CIO Strategy BulletinArticle27 Apr 2024

Strategies For Equity Market Myopia

CIO Strategy Bulletin

One can broaden a portfolio to cut down on the idiosyncratic risk of concentrated stock positions. In the market we foresee in the year ahead, we believe doing so will not weaken performance.

Key Takeaways

  • We believe earnings per share (EPS) for the S&P 500 may have risen nearly 10% in the year through 1Q 2024 rather than the reduced gain of 1.3% predicted by analysts who cut estimates sharply just ahead of results. While large cap tech and telecom services firms are expected to post large EPS gains in excess of 20% in 1Q, we expect a broadening of profit gains for other industry sectors in the next few quarters.
  • Only the future counts for determining the value of equities. A good quarter past will not matter for a firm that is closing its doors. Therefore, guidance on future quarters matters most, and some firms that have experienced a huge lift to estimates in the year past will struggle to keep exceeding expectations.
  • Full year estimates of US corporate profits have fallen below our own forecast near an 8% gain for 2024. Yet for many firms, beating in 1Q will merely allow them to maintain rather than boost full year estimates. While large cap US tech shares weakened ahead of EPS results, “FOMO” (fear of missing out) strategies that simply chase the best performers are unlikely to succeed in the way they have during the past half year.

Portfolio Implications

Our expectations are consistent with high single-digit gains for the S&P 500 index overall in 2024, but likely stronger gains for the equal-weight S&P 500 (please see Wealth Outlook 2024). The drop in EPS estimates and share prices in April has moderately improved the return outlook from here.

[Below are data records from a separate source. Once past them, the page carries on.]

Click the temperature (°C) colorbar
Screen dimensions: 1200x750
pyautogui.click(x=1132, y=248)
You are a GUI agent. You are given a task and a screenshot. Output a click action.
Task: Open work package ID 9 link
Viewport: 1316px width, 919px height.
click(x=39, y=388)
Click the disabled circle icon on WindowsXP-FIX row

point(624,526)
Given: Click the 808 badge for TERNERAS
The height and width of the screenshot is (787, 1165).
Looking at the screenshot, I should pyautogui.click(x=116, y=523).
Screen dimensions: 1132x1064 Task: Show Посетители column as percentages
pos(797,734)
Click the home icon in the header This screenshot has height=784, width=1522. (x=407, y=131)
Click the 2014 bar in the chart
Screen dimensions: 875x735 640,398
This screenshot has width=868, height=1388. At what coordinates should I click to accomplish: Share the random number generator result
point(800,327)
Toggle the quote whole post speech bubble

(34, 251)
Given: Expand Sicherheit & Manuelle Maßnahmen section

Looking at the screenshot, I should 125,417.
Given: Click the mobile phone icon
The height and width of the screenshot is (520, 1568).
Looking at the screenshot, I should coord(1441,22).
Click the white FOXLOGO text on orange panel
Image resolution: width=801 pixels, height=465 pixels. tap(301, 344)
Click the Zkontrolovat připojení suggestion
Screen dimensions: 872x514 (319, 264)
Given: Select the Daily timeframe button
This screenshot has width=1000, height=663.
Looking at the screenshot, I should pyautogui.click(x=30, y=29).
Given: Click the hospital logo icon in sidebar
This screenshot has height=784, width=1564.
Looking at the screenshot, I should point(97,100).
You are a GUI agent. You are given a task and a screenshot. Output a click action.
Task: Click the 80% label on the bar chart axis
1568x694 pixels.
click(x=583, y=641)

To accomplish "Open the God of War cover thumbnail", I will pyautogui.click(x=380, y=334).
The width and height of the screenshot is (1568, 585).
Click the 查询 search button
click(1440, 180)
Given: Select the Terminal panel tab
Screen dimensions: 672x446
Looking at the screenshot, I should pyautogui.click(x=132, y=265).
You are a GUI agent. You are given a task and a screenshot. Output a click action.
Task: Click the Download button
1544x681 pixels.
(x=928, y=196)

We’ve long identified Tech and Healthcare as sectors with strong long-term growth prospects. While tech recovered last year after its 2022 swoon, this year healthcare looks poised for recovery. Swerving away from a “FOMO market,” investors can seek to align portfolios with the longest standing, most consistent drivers of returns. This may include investing in dividend growth and “quality” – a measure of corporate risk. We also believe investors can seek to reduce idiosyncratic portfolio risk with “broadening” strategies as fundamentals improve for more firms. 

Want more insights?


Sign up to receive our newsletter providing a roundup of recent content and updates on new reports.

Sign up to receive the latest news from Citi.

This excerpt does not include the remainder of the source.